§ **TEXT EXTRACT**
──────

There is also a line of thought in this area of law that the reversal of burden of proof would be more justifiable if it is easier for the defendant than it is for the prosecution to prove a particular matter or if peculiar knowledge of certain matters places the defendant in a better position to prove an issue. It was an influential factor in Kebilene, where Lord Hope specifically considered the extent to which these matters affected the ability of the defendant to discharge a persuasive burden. Similarly, Lord Nicholls in Johnstone also considered the same matters before arriving at the conclusion that facts within the defendant’s knowledge made it easier for the defendant to prove a reasonable belief that the goods were not goods in breach of s.92 of the Trade Marks Act 1994. The House of Lords in Attorney-General’s Reference (No. 4 of 2002), on the other hand, found that s.11 of the Terrorism Act 2000, which required the defendant to prove a negative – the lack of active membership since the date of prescription – placed an undue burden on the defendant upon application of this line of reasoning. However, not all cases approach ease of proof and peculiar knowledge with the same enthusiasm. The Court of Appeal in R v Makuwa held that it was not disproportionate to require a refugee to prove that she had presented herself to the authorities as soon as possible, and in reaching this conclusion emphasized the difficulty of proof had the prosecution borne the legal burden and the policy need for efficient immigration controls. Difficulties which the defendant might face in proving any of the relevant matters, on the other hand, were mentioned, but received little discussion.

──────

(Data for locating words and elements)

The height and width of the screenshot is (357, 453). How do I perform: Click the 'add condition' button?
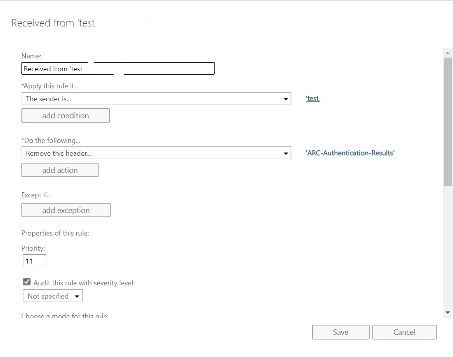point(65,115)
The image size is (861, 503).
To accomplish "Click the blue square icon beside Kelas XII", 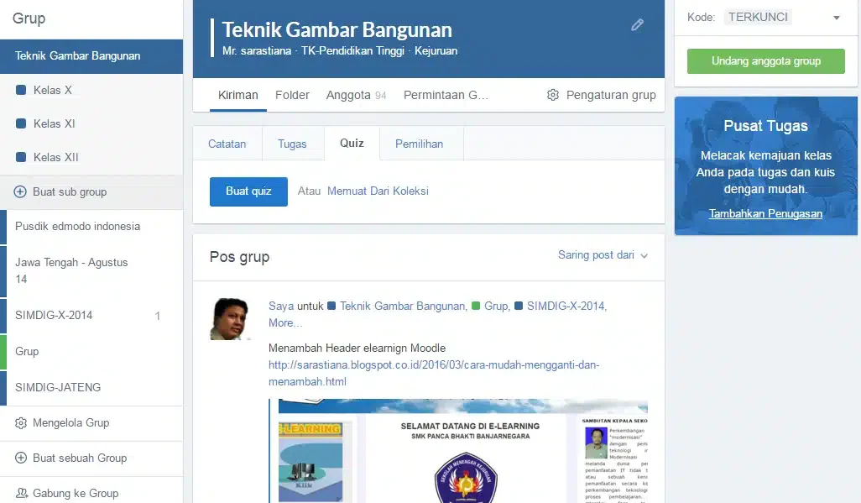I will tap(21, 157).
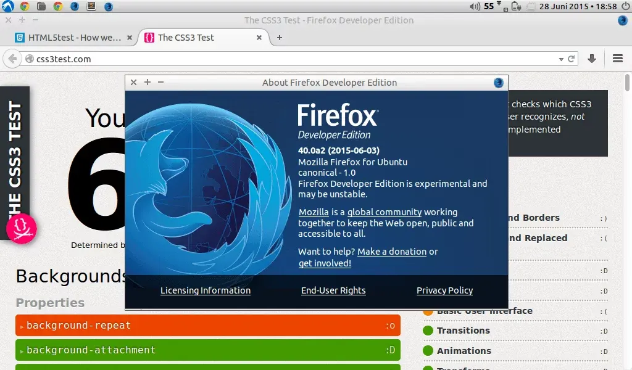Toggle the green indicator beside Transitions
The width and height of the screenshot is (632, 370).
428,331
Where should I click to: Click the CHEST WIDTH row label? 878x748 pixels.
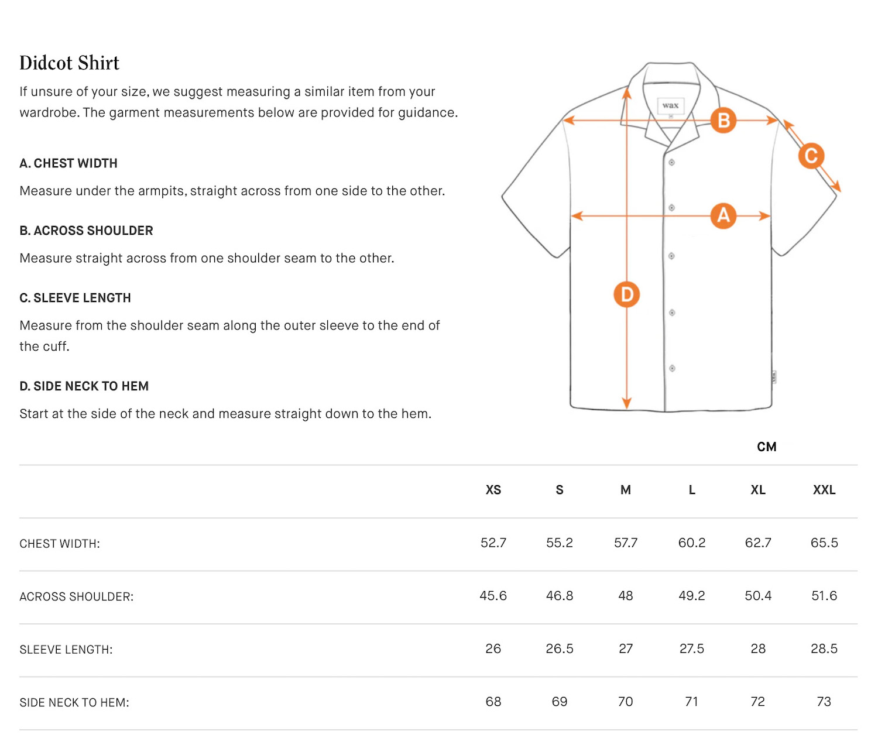(60, 544)
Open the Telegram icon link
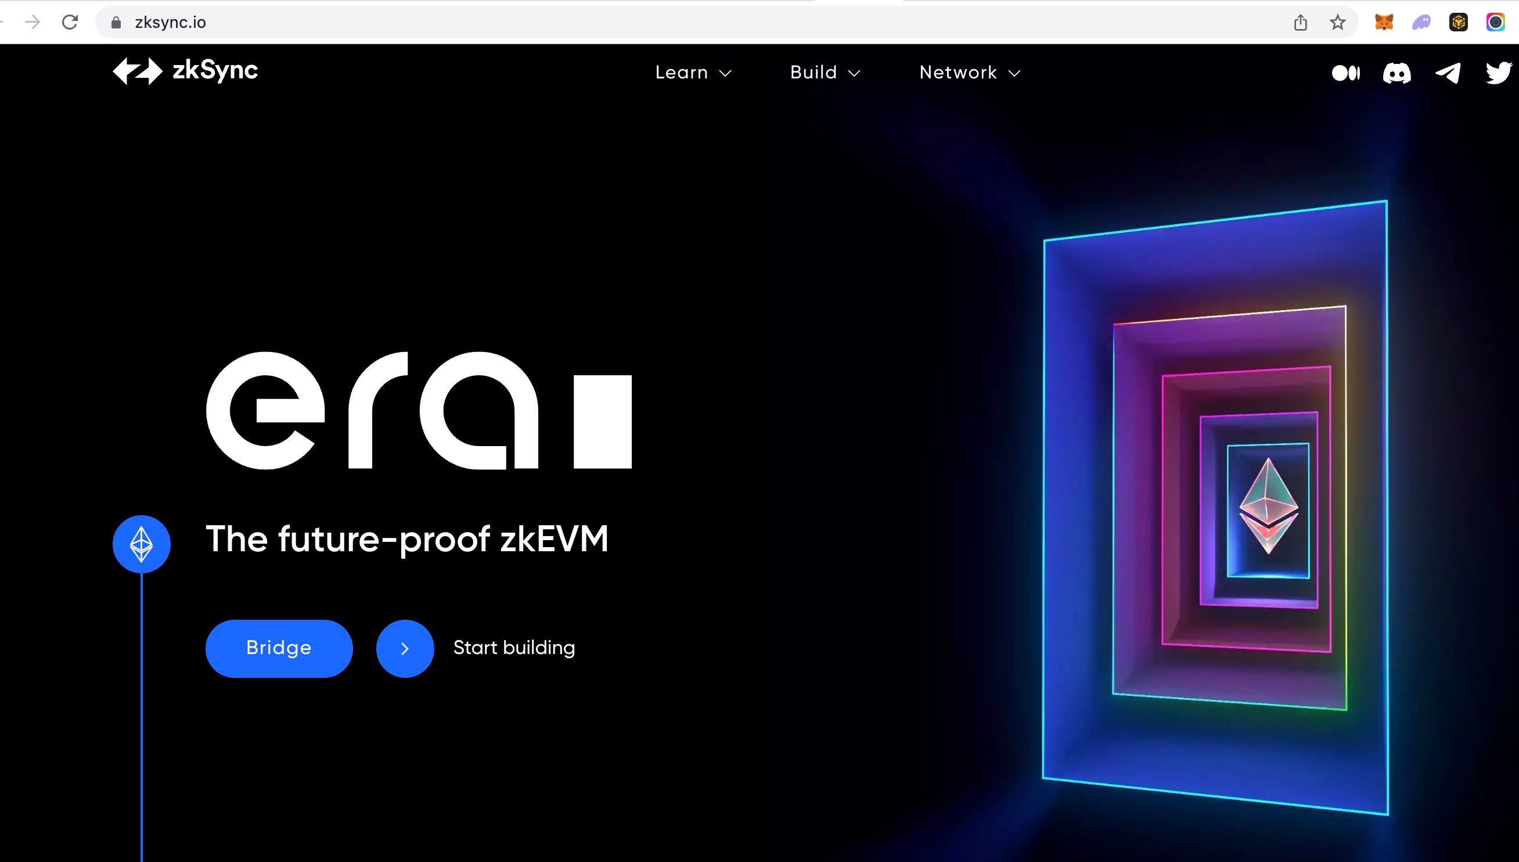This screenshot has width=1519, height=862. 1448,73
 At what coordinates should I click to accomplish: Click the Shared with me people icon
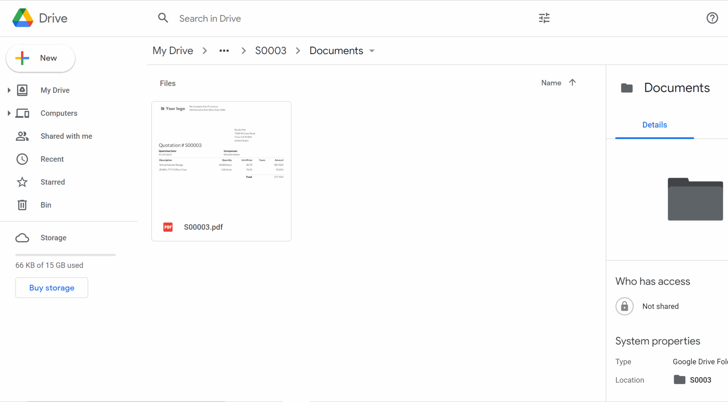tap(22, 136)
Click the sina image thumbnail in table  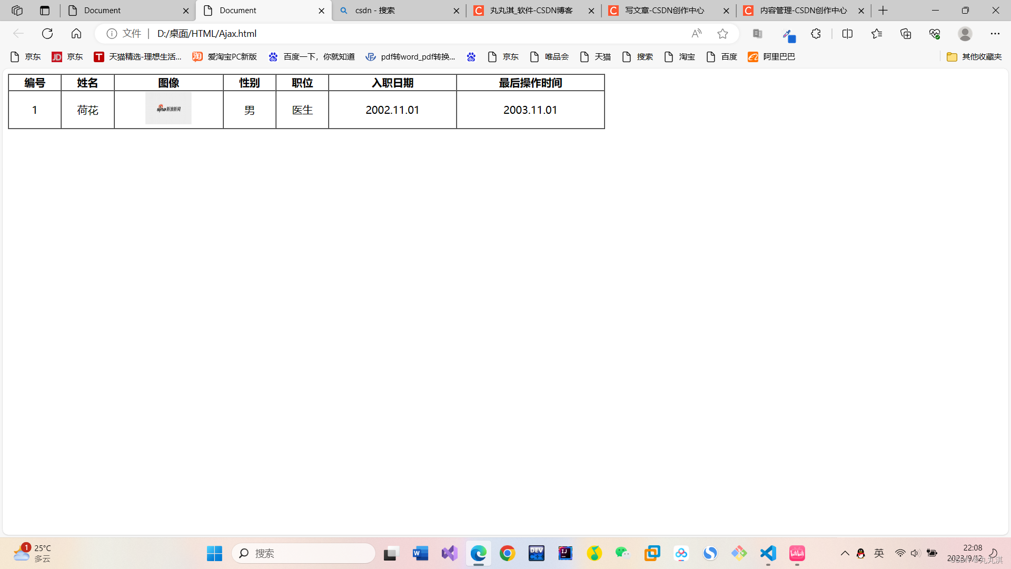[169, 109]
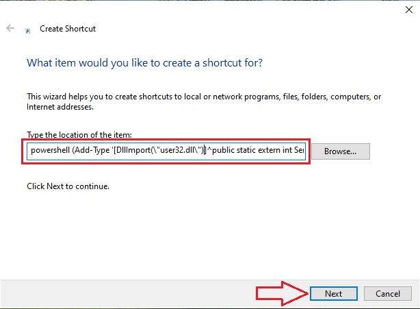Close the Create Shortcut wizard window
This screenshot has width=420, height=309.
click(x=408, y=8)
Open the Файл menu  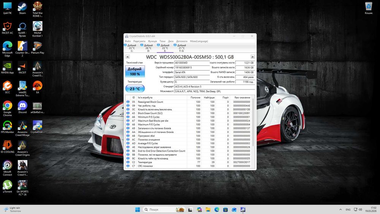tap(128, 41)
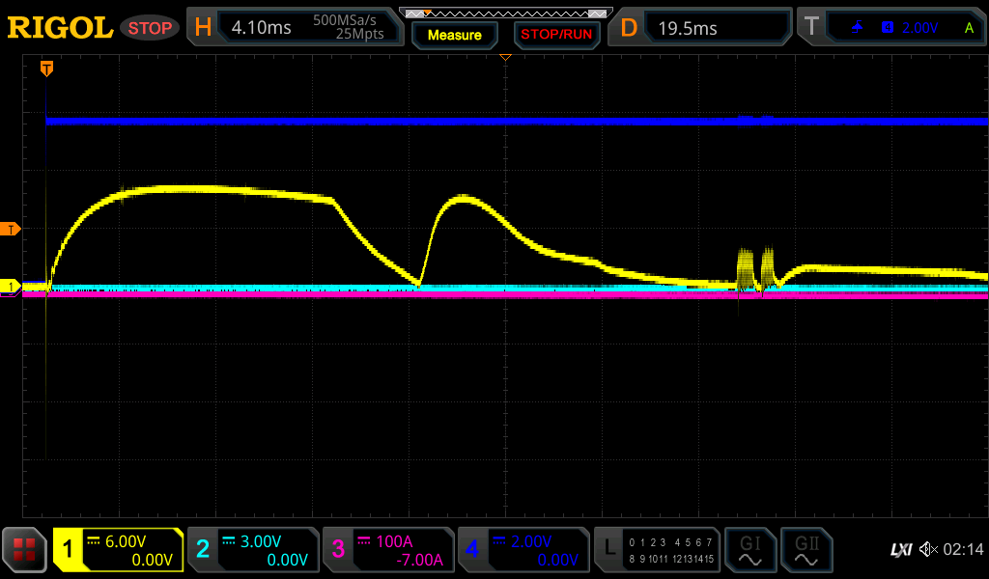
Task: Click the GI function generator icon
Action: pos(749,550)
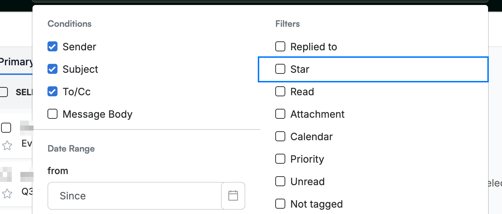Star the Q3 email in the list
Image resolution: width=502 pixels, height=214 pixels.
[7, 194]
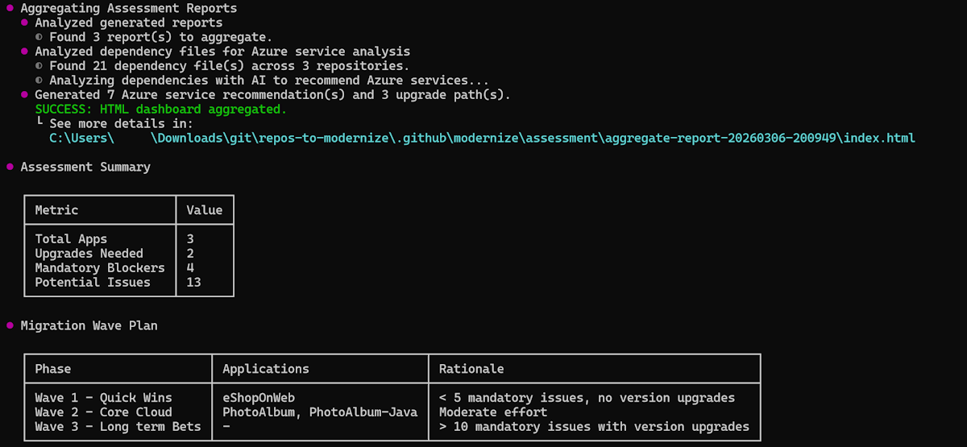Click the Applications column header
Screen dimensions: 967x447
point(266,369)
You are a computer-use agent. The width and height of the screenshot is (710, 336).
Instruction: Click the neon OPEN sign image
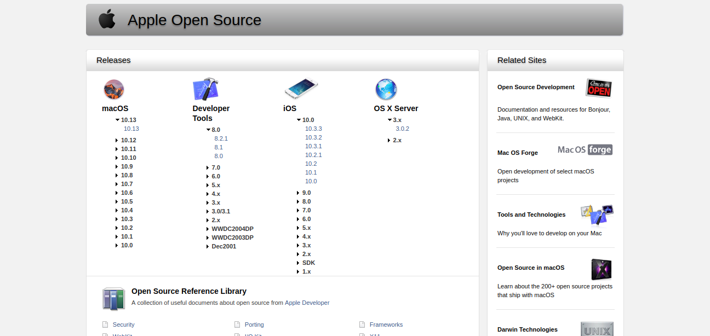[x=598, y=88]
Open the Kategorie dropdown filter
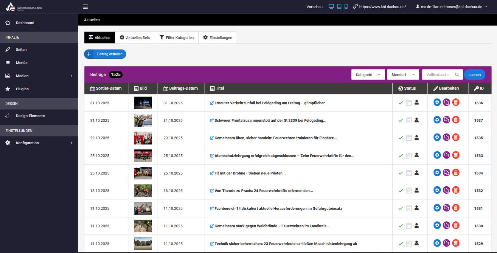The width and height of the screenshot is (497, 253). point(368,74)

──────

§ **YOUR TASKS**
[a] Answer these questions from the burden-of-proof passage.
(i) In which case did Lord Hope consider how these matters affected the defendant's ability to discharge a persuasive burden?
(ii) Which section of which Act did the House of Lords in Attorney-General's Reference (No. 4 of 2002) find placed an undue burden on the defendant?
(iii) In R v Makuwa, what did the Court of Appeal hold it was not disproportionate to require a refugee to prove?
[b] Count the lines of the rows that contain the string "pixels", with case counting, and give only the number.
The rows bear no relation to the burden-of-proof passage.

§ **PER-TASK OUTPUTS**
[a]
(i) Kebilene
(ii) s.11 of the Terrorism Act 2000
(iii) That she had presented herself to the authorities as soon as possible

[b] 2